Pour certains d’entre nous, le problème n’est pas de discuter mais d’agir. Mais si les circonstances peuvent nous forcer à agir, il ne faut pas pour autant cesser de discuter : il est essentiel plus que jamais, d’essayer d’avoir une conscience claire des évènements passés, d’en saisir le sens général par delà les épisodes. Si l’on s’engage dans l’action sans cette réflexion on risque fort de ne pas savoir ce que l’on fait et de se retrouver loin de ce que l’on pensait faire.
Pour éviter un long exposé, nous avons préféré faire le point de toutes ces discussions. L’ensemble paraîtra peut-être décousu et sans perspectives. Mais comme le soulignait un camarade : « nous ne sommes pas des prophètes, et nous n’avons pas de mots d’ordre à donner ». La discussion, qu’alimente malheureusement chaque jour l’actualité, n’a pour but que d’aider les camarades à prendre, en connaissance de cause, les décisions que les évènements lui imposeront dans leur milieu de travail, et à approfondir leur propre réflexion.
Le drame de chacun de nous, c’est d’être partagé entre d’une part, sa sympathie, son besoin de solidarité, son désir d’action, et d’autre part la réflexion objective qui lui fait pressentir l’aboutissement, aussi bien en Algérie qu’en France : chacun peut ainsi deviner que l’action dans laquelle il s’engage, de gré ou de force, ne conduira pas à une « victoire des travailleurs. »
Mais il fait voir que cette lutte est une lutte défensive. Si l’on voulait résumer une position, on pourrait écrire : agir avec les travailleurs, là où
nous sommes(ce qui n’exclut pas des initiatives si la situation le requiert) garder toute sa réflexion pour discerner par delà les mots d’ordre et les appels de toutes sortes le sens profond de tout ce qui se passe. Ne jamais oublier que les travailleurs se battent d’abord pour eux-mêmes, s’ils paraissent être entraînés par les organisations. Ne jamais se trouver en porte à faux par rapport à eux.
Qu’y a-t-il de nouveau dans les événements ?
EN ALGERIE : c’est l’affrontement direct des communautés européennes et algériennes.
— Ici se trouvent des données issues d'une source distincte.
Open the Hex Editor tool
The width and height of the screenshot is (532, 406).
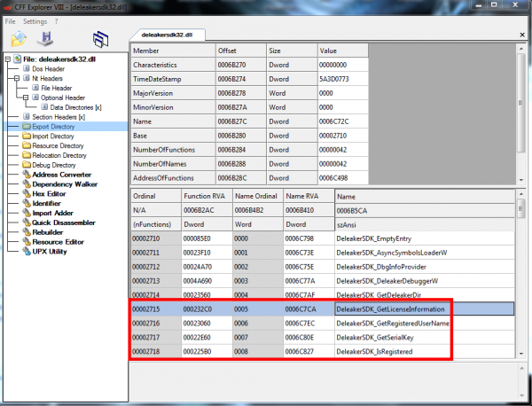[49, 193]
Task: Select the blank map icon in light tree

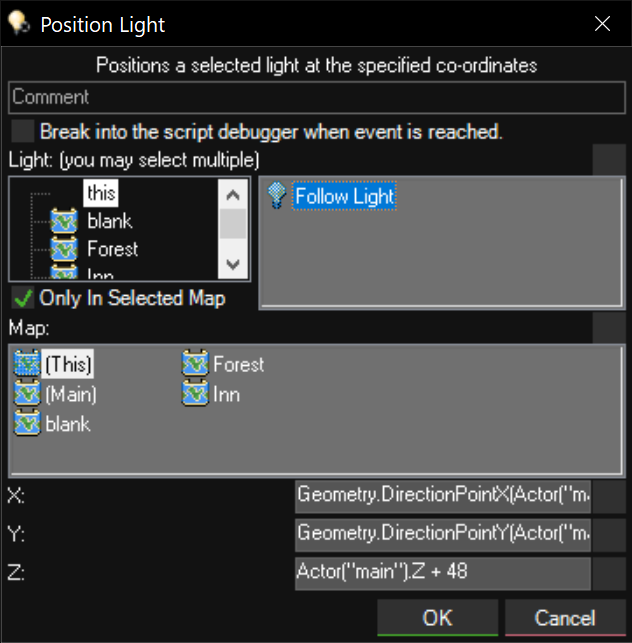Action: click(x=65, y=221)
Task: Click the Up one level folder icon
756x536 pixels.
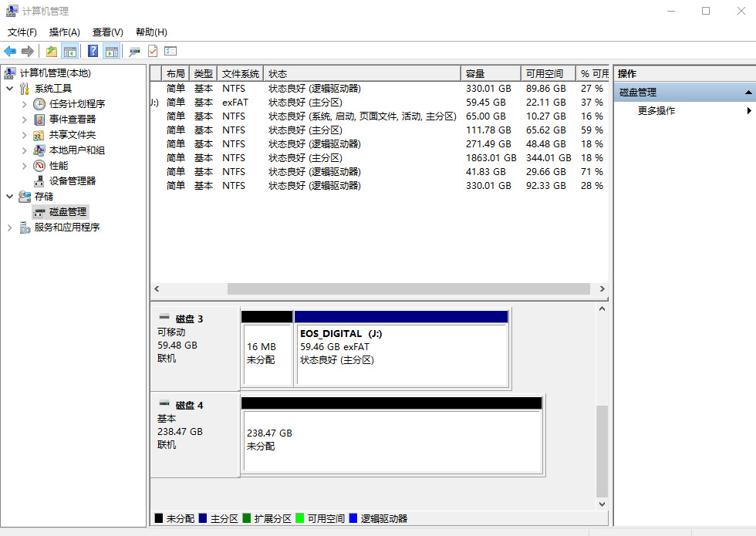Action: click(x=51, y=51)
Deux clans existent au sein de l’O.A.S, l’un pour une solution purement algérienne (état européen réduit, certaines mesures semblent la préparer), l’autre pour une action politique (ou militaire) en France (divers contacts politiques « équivoques » avec la SFIO semblent aussi la préparer). La signature d’un armistice FLN-De Gaulle cristalliserait la situation et les oppositions à la poursuite de la guerre (FLN, contingent, toutes classes sociales en France). On ne peut dire, par contre, en cas de rupture, sur quoi déboucherait l’action de l’O.A.S.
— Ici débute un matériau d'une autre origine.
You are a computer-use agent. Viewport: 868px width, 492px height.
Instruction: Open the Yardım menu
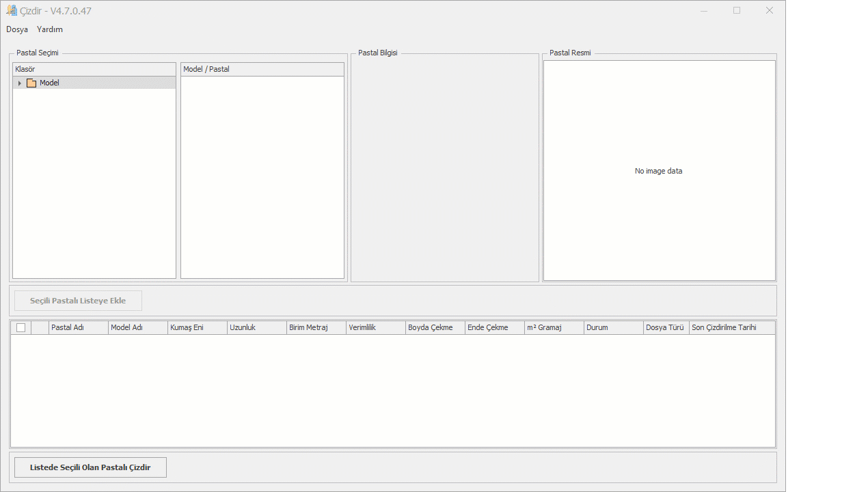(x=50, y=29)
En FRANCE : on peut parler de bluff de l’O.A.S. et de sa faiblesse. Cependant, un putsch militaire peut réussir, mais comment tiendrait-il le pays avec d’aussi faibles effectifs en face, par exemple, d’une grève générale.
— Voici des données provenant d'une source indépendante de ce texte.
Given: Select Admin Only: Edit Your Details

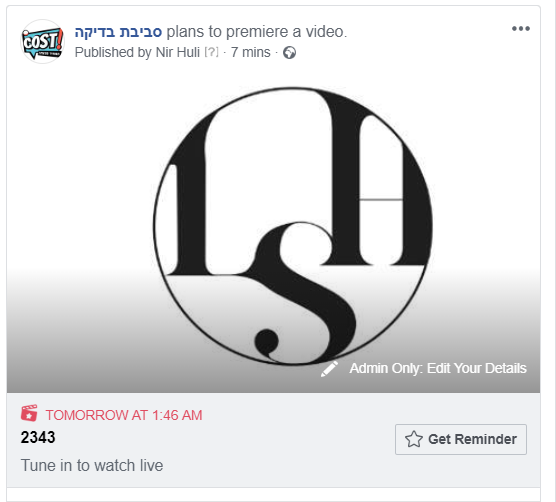Looking at the screenshot, I should pyautogui.click(x=438, y=368).
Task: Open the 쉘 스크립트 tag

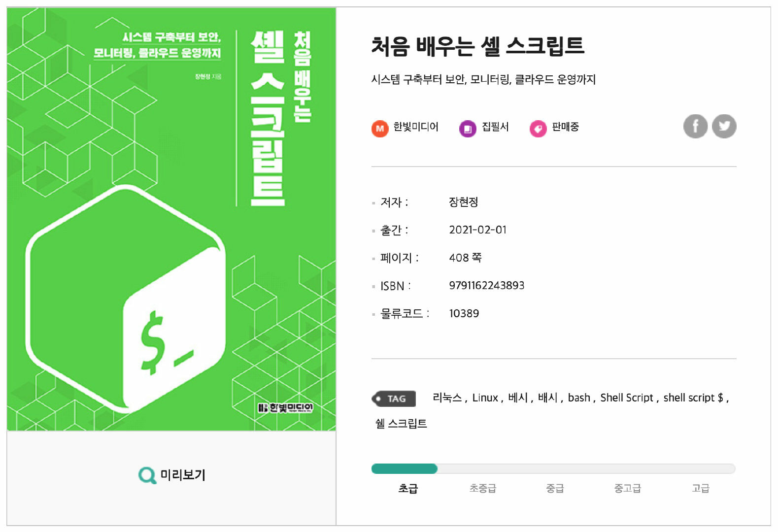Action: [x=401, y=424]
Reste l’action politique ; l’O.A.S. depuis deux semaines concentre ses
attentats sur le P.C. et la CGT. En face d’une riposte ouvrière exploitée par le PC, un regroupement de la SFIO à l’O.A.S., aurait-il une chance ? Peuvent-ils penser renouveler le 13 MAI 58. Là encore les camarades sont divisés.
Quelles est l’attitude des travailleurs ?
Nous l’avons déjà souligné : pas de solidarité avec les algériens (souvent un certain racisme), hostilité marquée envers les européens.
Les évènements d’Algérie semblent extérieurs aux travailleurs, bien
qu’ils soient très au courant de ce qui se passe. Jusqu’à présent, comme le soulignait un camarade espagnol, il n’y a rien dans les entreprises qui ressemble à la montée d’un fascisme. Les attentats peuvent polariser une opposition autour des syndicats.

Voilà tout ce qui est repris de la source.